Case in point-the cover story in 2004 was massive republican GOTV efforts and rallying of the values voters. The latter was of course debunked, and while republican GOTV has obviously improved dramatically with Rove and Mehlman, there was a huge democratic effort that got ambushed by the ferocious voter suppression/vote theft counterinsurgency. They still got that values voters meme to dominate the discussion for sometime after the election.

While I think Miller takes a perhaps overly dark view of our election integrity, the concern is real, and I simply don't see it taken seriously by the national democratic leadership. Hammering on the issues and getting out the vote will not matter if the votes are miscounted or suppressed.

Can we use blogs like this to encourage a more coherent national oversight of the vote?

Mr Blumenthal,

I haven't read your book. However, your precis strikes me as containing little that is original and really contains no new insights. I certainly agree with much of what you say but, since this is supposed to be a discussion about the book, can you explain briefly why TPM readers should buy it?

Thanks

Crissie, the WP. Right, sorry about that. I hope it's a small point, though. But I don't mean he is carrying water in the sense of trying to promote a party line. It's just that key mainstream reporting has amounted very much to passing on what they're told, spin intact. What he adds here is the impression that it's his remarkable discovery, and that makes it worse.

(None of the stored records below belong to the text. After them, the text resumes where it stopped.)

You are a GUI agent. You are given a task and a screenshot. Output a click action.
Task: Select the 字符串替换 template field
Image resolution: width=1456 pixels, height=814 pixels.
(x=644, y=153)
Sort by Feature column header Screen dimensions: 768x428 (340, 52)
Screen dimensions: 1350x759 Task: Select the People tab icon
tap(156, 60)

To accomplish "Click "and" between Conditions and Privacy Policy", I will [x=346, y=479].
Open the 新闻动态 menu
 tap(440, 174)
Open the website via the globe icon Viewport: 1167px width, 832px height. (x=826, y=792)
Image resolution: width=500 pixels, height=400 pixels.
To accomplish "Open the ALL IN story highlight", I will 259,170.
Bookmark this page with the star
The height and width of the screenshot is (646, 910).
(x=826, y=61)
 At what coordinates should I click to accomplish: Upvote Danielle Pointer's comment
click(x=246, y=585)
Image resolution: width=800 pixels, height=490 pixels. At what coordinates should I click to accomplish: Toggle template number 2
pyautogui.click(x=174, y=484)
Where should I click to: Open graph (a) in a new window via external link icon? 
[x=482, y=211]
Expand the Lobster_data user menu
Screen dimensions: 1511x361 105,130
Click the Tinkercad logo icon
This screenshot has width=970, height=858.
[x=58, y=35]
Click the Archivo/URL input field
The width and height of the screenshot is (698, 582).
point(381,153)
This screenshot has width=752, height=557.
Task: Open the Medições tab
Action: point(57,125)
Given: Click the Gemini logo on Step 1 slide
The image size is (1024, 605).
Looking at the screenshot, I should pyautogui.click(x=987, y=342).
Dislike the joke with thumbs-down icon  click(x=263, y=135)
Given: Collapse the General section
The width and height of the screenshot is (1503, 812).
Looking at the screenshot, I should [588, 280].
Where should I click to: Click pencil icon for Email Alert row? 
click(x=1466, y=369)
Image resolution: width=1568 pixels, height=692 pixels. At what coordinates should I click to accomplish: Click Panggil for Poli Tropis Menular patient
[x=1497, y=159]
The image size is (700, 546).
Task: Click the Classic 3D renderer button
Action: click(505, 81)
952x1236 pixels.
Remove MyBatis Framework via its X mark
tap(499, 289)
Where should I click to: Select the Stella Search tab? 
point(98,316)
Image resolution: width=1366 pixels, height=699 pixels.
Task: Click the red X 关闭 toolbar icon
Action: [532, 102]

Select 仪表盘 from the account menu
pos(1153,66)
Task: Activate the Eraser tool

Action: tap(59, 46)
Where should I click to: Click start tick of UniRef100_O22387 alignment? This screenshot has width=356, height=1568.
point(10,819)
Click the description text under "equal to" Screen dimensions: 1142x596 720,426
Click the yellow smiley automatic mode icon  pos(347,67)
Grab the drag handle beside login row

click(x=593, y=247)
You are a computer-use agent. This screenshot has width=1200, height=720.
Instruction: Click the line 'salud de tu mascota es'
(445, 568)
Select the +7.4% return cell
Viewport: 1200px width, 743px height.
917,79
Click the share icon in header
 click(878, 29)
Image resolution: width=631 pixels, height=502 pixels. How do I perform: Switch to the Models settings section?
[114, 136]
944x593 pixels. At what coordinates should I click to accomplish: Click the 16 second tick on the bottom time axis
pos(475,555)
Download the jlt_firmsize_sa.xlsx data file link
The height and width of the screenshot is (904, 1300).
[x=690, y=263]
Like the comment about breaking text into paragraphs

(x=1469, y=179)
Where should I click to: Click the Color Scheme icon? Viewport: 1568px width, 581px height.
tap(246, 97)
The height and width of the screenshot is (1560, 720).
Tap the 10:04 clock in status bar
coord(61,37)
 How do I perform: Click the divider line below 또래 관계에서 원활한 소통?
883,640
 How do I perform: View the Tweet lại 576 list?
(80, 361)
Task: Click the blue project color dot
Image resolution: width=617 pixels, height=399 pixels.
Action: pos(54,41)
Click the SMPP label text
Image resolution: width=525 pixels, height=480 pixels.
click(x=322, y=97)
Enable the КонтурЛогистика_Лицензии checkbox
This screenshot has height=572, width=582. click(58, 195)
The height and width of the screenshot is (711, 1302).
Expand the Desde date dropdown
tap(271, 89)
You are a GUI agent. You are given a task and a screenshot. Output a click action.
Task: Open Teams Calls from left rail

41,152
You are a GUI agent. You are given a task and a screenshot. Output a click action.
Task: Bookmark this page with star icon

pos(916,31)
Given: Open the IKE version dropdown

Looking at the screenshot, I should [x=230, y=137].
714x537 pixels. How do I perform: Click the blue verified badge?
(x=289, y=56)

Re An informed citizenry is the key to making this whole democracy idea work. That's the real problem, not the political ideology of a particular President, no matter how radical.

Oh, when CSSC sayw "it seems like people are coming around," where an "informed" citizenship is the key, betcha even after the latest official report on the obvious and Bush's concession of it Monday night, at least half the country still think Iraq was behind 9/11. It'll be interesting to see. I've a feeling that people have soured on Bush because they hate losing, but they haven't turned to the opposition not just because of fear of terrorism, but also because they're unwilling to question the assumptions they've themselves made this long. They're ready to blame someone, anyone, everyone. That's about it.

John

http://www.haberarts.com/

I share your sense of outrage at what a banana republic we have become, with elections being just one example. Was it you who mentioned here that Carter would not even think of having his group certify US elections because we would not even come close to meeting minimal standards?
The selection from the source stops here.